Text shown:
──────
Structural Bias: Refers to the institutional patterns and practices that confer advantages to some and disadvantages to others based on identity. It is not merely the institutions themselves but the way that institutions are structured and relate to each other and society.
Structural racism: A system in which public policies, institutional practices, cultural representations, and other norms work in various, often reinforcing ways to perpetuate racial group inequity. CRT maintains that America, from its Founding to the present day, purposely developed and maintained a system that privileges whites. The 1619 Project, which is not historically supported, is an example of CRT that seeks to undermine the progress that America has made to fulfill its Founding ideals.
Structural inequality: Discrimination within social institutions based on ethnicity, race, gender and socio-economic status. Unequal access to resources, political influence etc. inhibits the ability of some groups to better their conditions. CRT will look to explain any and all disparities in outcomes through racism and structural inequality when in reality there are many other factors that are significant.
Systemic Bias: A social phenomenon based on the perceived and real differences among social groups that involves ideological domination, institutional control, and the promulgation of the oppressor’s ideology, logic system, and culture.
Systemic racism: Also known as institutional racism. Systemic racism is the existence of discrimination by design in every area of life. CRT will assert the prevalence of systemic racism in order to justify the “dismantling” of institutions.
Systems of power and oppression: Systems where members of dominant social groups privileged by birth or acquisition who knowingly or unknowingly exploit and reap unfair advantage over members of the target groups. According to CRT, these systems are rooted in “white supremacy”.
Unconscious bias: also called implicit bias. Unconscious biases are social stereotypes about certain groups of people that individuals form outside their own conscious awareness. The irony is that some people will be told that they, by nature of their group membership, possess unconscious bias that cannot be denied. Author Robin D’Angelo makes such an assertion in her book “White Fragility”.
Whiteness: Whiteness refers to the construction of the white race, white culture, and the system of privileges and advantages afforded to white people in the U.S. To be “white adjacent” means that individuals from other groups seek to advantage themselves by taking on aspects of white culture.
White fragility: According to Robin D’Angelo, author of “White Fragility”, White people in North America live in a social environment that protects and in- sulates them from race-based stress. It is white resistance to the acknowledgement of their racial bias implanted in them from a racist society. According to Professor John McWhorter, D’Angelo’s book talks down to black people. In an article in the Atlantic, he writes: White Fragility is, in the end, a book about how to make certain educated white readers feel better about themselves. DiAngelo’s outlook rests upon a depiction of Black people as endlessly delicate poster children within this self-gratifying fantasy about how white America needs to think—or, better, stop thinking. Her answer to white fragility, in other words, entails an elaborate and pitilessly dehumanizing condescension toward Black people. The sad truth is that anyone falling under the sway of this blinkered, self-satisfied, punitive stunt of a primer has been taught, by a well-intentioned but tragically misguided pastor, how to be racist in a whole new way.
──────
Raw records:
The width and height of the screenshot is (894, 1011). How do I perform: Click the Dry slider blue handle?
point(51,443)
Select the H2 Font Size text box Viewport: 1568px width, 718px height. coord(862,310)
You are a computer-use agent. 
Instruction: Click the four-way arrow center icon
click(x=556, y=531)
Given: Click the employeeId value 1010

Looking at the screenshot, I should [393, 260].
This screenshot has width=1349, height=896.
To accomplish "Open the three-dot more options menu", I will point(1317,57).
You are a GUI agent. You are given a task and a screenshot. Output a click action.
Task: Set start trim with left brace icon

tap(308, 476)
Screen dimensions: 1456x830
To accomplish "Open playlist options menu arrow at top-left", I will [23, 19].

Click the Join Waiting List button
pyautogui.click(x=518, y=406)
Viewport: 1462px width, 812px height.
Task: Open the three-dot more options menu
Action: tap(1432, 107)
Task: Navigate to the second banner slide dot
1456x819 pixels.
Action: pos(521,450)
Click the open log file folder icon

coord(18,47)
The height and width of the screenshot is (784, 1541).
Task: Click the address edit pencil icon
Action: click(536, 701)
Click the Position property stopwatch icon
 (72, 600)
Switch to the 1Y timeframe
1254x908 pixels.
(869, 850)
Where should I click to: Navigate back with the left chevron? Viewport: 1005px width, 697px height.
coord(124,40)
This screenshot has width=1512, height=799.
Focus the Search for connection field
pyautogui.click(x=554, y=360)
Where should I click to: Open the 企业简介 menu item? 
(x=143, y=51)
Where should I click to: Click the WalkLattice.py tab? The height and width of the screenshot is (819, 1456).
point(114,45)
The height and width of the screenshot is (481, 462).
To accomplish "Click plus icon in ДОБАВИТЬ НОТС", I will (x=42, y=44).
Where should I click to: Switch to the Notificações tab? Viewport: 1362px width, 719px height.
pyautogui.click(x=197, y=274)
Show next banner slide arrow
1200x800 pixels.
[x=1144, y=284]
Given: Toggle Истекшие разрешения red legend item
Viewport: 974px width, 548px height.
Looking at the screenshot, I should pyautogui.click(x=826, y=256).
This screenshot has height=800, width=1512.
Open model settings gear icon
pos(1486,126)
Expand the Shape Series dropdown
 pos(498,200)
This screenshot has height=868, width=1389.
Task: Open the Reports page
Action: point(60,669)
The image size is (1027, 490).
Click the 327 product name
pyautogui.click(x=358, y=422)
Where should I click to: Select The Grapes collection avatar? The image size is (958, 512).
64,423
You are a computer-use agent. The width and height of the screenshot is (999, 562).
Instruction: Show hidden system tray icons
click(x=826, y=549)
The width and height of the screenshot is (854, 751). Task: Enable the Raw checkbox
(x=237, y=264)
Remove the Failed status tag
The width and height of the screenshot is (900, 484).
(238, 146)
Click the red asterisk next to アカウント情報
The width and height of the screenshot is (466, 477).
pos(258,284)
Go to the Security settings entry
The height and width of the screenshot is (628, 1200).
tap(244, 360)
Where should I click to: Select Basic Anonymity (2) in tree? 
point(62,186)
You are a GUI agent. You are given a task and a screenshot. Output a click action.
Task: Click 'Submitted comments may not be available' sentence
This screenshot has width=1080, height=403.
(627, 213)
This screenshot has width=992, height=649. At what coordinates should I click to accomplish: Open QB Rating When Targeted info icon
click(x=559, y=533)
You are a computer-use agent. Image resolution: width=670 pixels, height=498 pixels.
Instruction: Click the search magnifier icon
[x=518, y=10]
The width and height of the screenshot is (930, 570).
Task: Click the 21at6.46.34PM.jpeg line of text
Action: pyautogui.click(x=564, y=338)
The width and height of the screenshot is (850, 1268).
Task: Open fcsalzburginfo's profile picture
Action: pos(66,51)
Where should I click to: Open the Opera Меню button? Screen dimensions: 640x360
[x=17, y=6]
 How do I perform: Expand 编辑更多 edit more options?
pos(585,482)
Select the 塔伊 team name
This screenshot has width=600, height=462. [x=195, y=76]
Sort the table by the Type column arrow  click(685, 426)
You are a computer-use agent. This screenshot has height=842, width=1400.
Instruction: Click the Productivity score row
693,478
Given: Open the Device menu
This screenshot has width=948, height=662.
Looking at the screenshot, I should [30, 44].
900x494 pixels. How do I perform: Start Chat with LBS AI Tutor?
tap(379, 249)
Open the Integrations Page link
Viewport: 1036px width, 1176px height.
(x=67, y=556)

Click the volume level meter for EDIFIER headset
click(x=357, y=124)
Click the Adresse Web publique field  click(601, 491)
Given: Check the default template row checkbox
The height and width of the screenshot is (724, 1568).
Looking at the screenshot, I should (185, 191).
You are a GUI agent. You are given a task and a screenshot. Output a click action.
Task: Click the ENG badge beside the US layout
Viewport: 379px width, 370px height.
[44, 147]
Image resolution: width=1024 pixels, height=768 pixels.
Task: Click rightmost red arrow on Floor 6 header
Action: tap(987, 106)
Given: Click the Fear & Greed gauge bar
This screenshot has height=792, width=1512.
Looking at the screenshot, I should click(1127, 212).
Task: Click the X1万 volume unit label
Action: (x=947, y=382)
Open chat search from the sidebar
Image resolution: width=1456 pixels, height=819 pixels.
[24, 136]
──────
Exercise details: Reproduce the passage of the glossary of terms above the lines that begins at the words "Structural inequality: Discrimination" and stops after the words "system, and culture.".

The response:
Structural inequality: Discrimination within social institutions based on ethnicity, race, gender and socio-economic status. Unequal access to resources, political influence etc. inhibits the ability of some groups to better their conditions. CRT will look to explain any and all disparities in outcomes through racism and structural inequality when in reality there are many other factors that are significant.
Systemic Bias: A social phenomenon based on the perceived and real differences among social groups that involves ideological domination, institutional control, and the promulgation of the oppressor’s ideology, logic system, and culture.